Some students decide to forgo learning languages more students are studying — such as Spanish, French or German — and venture into lesser-taught languages.

Students learning Turkish at the U are doing just that through a monthly gathering called Turkish Hour.

“Meeting often is a great way to learn the language,” said Mila Hover, a second-year graduate student in Middle East history with an emphasis in near Eastern archeology. “The classes are really small, and there are not too many people to interact with, but (by) meeting, you practice the language, learn, and it’s a great way to have a cultural exchange.”

With the Turkish Hour, Turkish-language students have an opportunity to learn about different aspects of the culture and speak the language amongst themselves.
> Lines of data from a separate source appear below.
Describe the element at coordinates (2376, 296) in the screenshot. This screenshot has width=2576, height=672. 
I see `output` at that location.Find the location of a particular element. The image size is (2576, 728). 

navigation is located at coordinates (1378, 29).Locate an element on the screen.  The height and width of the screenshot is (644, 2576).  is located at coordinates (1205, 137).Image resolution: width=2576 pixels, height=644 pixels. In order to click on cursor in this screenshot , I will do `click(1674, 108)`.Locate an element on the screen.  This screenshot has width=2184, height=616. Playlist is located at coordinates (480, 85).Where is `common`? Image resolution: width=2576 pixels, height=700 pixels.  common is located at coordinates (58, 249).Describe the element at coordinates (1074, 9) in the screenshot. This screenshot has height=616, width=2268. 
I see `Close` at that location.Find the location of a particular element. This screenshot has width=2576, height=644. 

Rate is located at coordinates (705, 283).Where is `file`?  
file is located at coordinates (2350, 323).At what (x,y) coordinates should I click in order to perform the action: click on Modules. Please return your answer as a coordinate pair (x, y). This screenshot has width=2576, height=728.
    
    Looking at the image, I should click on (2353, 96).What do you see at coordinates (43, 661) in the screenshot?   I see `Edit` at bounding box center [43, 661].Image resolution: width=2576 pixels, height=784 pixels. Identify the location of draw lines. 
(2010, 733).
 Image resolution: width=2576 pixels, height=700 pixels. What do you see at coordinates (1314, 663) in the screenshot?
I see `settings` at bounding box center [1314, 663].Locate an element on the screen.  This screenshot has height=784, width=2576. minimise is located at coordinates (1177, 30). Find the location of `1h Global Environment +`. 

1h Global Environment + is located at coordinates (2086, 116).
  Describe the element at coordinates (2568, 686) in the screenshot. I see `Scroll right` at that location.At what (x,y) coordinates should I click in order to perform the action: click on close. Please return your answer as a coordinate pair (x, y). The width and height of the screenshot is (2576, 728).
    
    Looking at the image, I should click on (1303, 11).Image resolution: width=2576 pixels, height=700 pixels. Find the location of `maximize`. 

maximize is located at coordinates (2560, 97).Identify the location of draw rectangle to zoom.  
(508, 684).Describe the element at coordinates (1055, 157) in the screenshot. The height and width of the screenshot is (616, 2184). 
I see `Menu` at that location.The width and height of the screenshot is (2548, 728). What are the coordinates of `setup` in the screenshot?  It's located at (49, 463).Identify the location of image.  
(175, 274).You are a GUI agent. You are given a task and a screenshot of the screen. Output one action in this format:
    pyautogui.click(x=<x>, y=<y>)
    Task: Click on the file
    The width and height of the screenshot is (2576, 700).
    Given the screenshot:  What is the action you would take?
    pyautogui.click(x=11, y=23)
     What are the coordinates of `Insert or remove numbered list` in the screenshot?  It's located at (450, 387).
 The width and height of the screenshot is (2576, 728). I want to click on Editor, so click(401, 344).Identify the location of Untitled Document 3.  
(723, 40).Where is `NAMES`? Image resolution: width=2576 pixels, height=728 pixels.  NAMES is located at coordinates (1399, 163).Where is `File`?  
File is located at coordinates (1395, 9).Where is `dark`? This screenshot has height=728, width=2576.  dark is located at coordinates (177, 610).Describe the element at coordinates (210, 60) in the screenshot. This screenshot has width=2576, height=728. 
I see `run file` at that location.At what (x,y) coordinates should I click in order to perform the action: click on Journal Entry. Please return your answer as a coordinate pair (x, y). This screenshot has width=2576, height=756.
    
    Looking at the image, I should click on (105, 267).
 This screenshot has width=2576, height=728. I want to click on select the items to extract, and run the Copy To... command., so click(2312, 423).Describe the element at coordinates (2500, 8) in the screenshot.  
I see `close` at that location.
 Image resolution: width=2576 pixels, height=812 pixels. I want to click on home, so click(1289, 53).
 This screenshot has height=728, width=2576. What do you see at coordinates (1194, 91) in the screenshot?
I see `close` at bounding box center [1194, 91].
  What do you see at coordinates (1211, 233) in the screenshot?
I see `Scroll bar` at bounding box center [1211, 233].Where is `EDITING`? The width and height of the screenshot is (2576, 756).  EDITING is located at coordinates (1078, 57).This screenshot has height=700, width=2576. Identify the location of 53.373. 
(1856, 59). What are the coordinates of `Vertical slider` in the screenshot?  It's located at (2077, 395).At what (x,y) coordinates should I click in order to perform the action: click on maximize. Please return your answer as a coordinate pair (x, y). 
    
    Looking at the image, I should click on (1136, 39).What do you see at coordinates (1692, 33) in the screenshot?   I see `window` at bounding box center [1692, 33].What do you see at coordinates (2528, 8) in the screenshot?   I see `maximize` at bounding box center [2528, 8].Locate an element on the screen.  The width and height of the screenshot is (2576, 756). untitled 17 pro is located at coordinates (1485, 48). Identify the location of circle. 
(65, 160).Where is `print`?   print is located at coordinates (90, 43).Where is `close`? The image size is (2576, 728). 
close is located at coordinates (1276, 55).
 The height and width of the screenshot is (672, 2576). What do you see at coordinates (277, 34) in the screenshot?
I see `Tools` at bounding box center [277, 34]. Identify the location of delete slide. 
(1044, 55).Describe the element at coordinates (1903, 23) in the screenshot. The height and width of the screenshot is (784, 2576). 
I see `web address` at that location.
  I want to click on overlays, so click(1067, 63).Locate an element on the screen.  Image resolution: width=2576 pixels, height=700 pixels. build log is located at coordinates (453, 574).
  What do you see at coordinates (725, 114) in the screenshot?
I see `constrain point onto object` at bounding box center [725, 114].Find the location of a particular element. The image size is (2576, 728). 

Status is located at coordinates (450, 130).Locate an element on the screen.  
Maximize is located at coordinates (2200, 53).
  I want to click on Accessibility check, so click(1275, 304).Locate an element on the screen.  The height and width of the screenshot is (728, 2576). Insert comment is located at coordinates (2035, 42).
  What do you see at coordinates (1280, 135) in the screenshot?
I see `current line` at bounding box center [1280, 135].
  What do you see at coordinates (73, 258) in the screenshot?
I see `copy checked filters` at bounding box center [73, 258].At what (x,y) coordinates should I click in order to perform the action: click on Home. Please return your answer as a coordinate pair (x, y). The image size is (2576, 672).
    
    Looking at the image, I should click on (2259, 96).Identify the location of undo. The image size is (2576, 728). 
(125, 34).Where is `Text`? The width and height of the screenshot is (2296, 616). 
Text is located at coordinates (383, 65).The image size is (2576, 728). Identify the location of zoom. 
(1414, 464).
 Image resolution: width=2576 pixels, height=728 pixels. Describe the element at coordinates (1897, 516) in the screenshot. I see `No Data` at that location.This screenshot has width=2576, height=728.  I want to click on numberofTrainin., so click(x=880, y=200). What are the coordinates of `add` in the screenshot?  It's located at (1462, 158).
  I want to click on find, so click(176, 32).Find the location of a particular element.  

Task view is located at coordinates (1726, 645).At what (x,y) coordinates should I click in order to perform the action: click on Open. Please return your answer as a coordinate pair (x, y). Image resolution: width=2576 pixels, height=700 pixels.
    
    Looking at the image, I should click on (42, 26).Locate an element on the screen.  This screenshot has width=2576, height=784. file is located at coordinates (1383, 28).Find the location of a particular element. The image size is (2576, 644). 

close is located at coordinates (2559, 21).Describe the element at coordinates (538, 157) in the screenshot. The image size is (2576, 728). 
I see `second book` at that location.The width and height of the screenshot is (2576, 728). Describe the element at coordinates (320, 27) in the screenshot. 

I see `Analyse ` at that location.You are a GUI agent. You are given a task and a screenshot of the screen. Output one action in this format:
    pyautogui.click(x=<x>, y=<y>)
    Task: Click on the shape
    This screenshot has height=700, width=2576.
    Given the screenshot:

At the last two Turkish Hour events, students talked to Korkut Erturk, an economics professor, about Turkey’s economic history and watched a famous Turkish film.

Native Turkish and Turkish-language students gathered in the Hinckley Institute of Politics on Tuesday to hear Turkish Consul Hakan Tekin speak and learn more about Turkey’s role in United States-Middle Eastern relations. The dozen or so Turkish-language students named different reasons for learning Turkish such as ties to the military, having Turkish friends or just being fascinated by the difficulty of the language, Turkish instructor Didem Havlioglu said.

“Turkish is one of those off-the-beaten-path languages, and it has its own off-the-beaten path rewards,” said Alex Hill, a sophomore in international studies. “Turkey is slowly becoming a world player economically and militarily, and I think that it’s a great language to learn.”

Turkish is the least-studied language that the Middle East Center offers, said June Marvel, Middle East Center academic program support specialist. Marvel, who studied Turkish several years ago, said that despite the language’s grammatical difficulty it is a great language to learn to understand Ottoman history and to learn more about present-day Turkish relations with the United States.

Turkey’s position between Europe and the Arab world, between the West and the Middle East, makes it an important ally of the United States in the war against terror, Tekin said. The Turkish government is also vying for a spot in the European Union as Turkey looks toward the West, he said.

The students learning Turkish agree that it is an important language despite its complexities.

“Turkish is definitely not an easy language to learn, but if a student is really into politics and international issue, it would be good for them to learn (Turkish) because of its political structure between Europe and the Middle East,” said Oniz Birsoy, a first-year student in the Master of Business Administration program.

Next semester, the Department of Languages and Literature will offer Beginning Turkish I and Intermediate Turkish I.

The Turkish Hour is held every third Thursday of a month. The final Turkish hour will be held April 17 at 5 p.m. in LNCO 2110. Students will learn about an American archaeologist’s story from southeastern Anatolia.